The waiting list is currently frozen, she said, and as older ARC clients age and die, their places are not being filled by younger handicapped people in need of services.
"They're not taking anybody off the list," Walker said. "A lot of our people are old - they've been coming here as long as I've been here. But the waiting list is frozen. That makes me plumb sick, to think of all those people waiting at home, doing nothing."
Besides all the people she can't serve, Walker still has to worry about those she can. Last year's fundraisers, including the biggest-earning Wild Hog race in years, and the over-the-top success of Ride to Provide, helped LARC put a roof on its main building.
"These fund-raisers help a lot," Walker said. "I can pay a bill sometimes."
The Levy County Commission helped, too.
"If it wasn't for them, we'd be in real trouble," she said.
But there are always more bills.
Last year's Wild Hog had more than 40 sponsors and more than 50 boats participating. After all the money was counted, AmVets were able to give LARC a check for $6,725. In this, their third year organizing the race, AmVets say they had hoped to improve that number quite a bit. If current numbers hold - four boats, 22 sponsors, according to organzier Margie McGarva - they won't even be able to equal it.
"This is the best of good causes," said organizer Sandy Russell. "This is for people whose needs can't be put aside."
The 31st running of the Wild Hog race will begin, as always, at the Waccasassa River bridge on State Road 24, just east of U.S. 19 in Otter Creek, and racers will go over, under, down and through the complicated little blackwater branch about eight miles, to the takeout point on U.S. 19, next to the White fruit stand.
Depending on the water, there will be more or fewer portages, snags, obstacles and duels in tight corners. One thing there probably won't be too many of is alligators. Organizers set the race early enough in the spring that the cranky beasts shouldn't be out looking for dates - or fights - just yet.
Organizers Clyde McGarva and Paul Norfolk say they have a full slate of prizes, food and entertainment to refresh racers, as well as those just looking for a fun day.
"We'll have bands all day," Norfold said, with a lineup including last year's crowd-pleaser David Woods, as well as a performance by Touch of Class karaoke and area band Black Dog Down.
There will also be delicious pulled-pork barbecue, hot dogs, hamburgers, corn-on-the-cob and french fries, and every racer will get a meal ticket with their registration. To entice revelers, there will be 50-50 and raffles, with six big prizes, including a week at a Kissimmee resort, and 40-50 small prizes.

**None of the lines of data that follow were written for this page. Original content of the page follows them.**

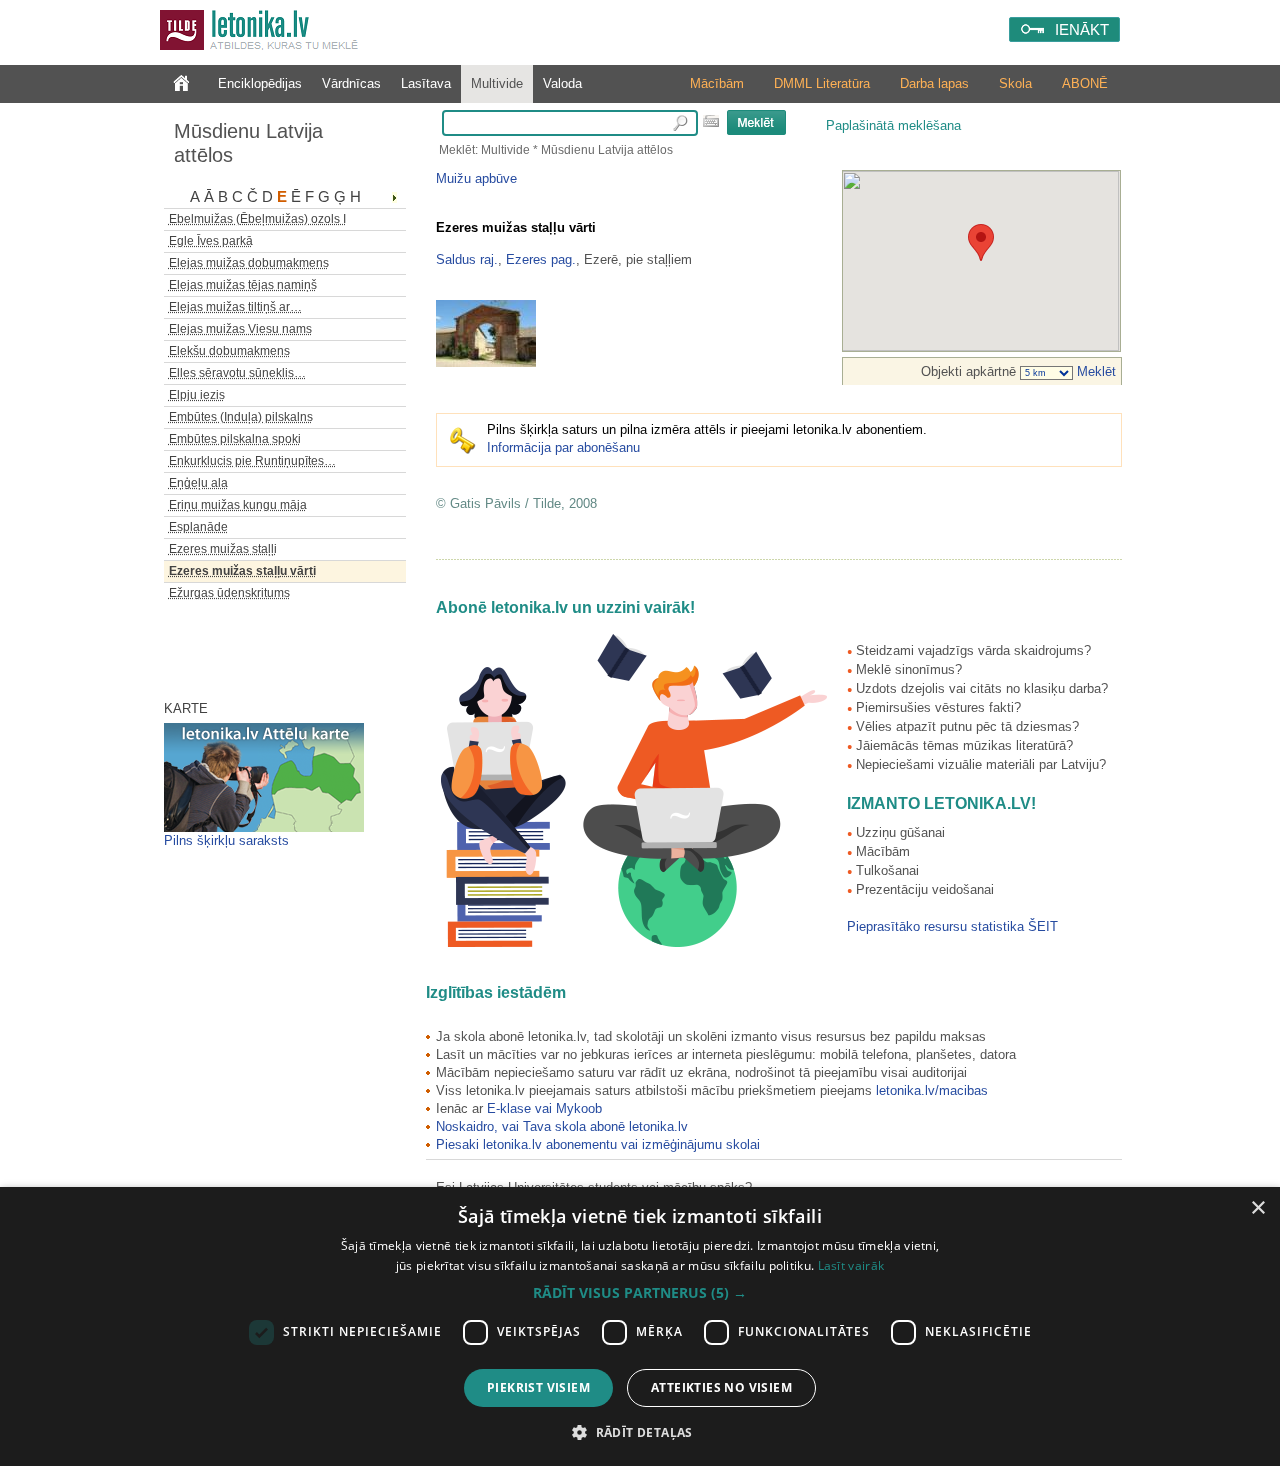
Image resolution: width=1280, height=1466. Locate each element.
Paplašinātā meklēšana (893, 125)
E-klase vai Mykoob (544, 1108)
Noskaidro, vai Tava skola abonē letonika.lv (562, 1126)
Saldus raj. (467, 259)
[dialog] (640, 1326)
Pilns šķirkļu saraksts (226, 840)
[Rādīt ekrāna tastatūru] (711, 121)
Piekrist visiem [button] (538, 1387)
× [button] (1257, 1208)
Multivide (497, 83)
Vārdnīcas (351, 83)
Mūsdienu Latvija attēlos (248, 143)
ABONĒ (1085, 83)
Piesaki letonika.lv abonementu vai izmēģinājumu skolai (598, 1144)
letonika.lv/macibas (932, 1090)
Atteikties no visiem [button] (721, 1387)
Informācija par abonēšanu (563, 447)
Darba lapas (934, 83)
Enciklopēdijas (260, 83)
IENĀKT (1082, 29)
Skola (1015, 83)
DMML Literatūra (822, 83)
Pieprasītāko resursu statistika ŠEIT (952, 926)
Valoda (562, 83)
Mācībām (717, 83)
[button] (640, 1293)
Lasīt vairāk (851, 1265)
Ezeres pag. (541, 259)
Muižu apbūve (476, 178)
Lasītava (426, 83)
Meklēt (1094, 371)
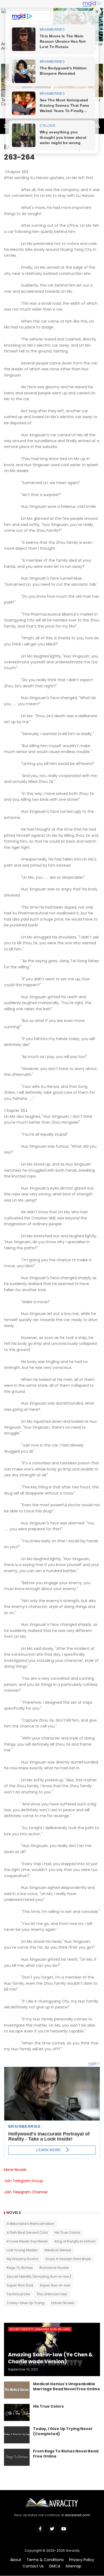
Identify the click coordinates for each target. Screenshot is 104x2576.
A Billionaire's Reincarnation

The 31st Annual Wild Hog Canoe and Kayak Race will be on Saturday, April 26 at the Waccasassa River Bridge on FL 24, two miles east of U.S. 19. For more information, to register for the race or to be a sponsor, visit http://wildhog.wetpaint.com or call 352-486-2535.
AmVets will host a Wild Hog kickoff celebration on Saturday, April 12 from noon to 5 p.m. with a car show, raffles and chili cookoff, at the site of the new AmVets post, adjacent to the Bronson Motor Speedway on SR 24 east of Bronson.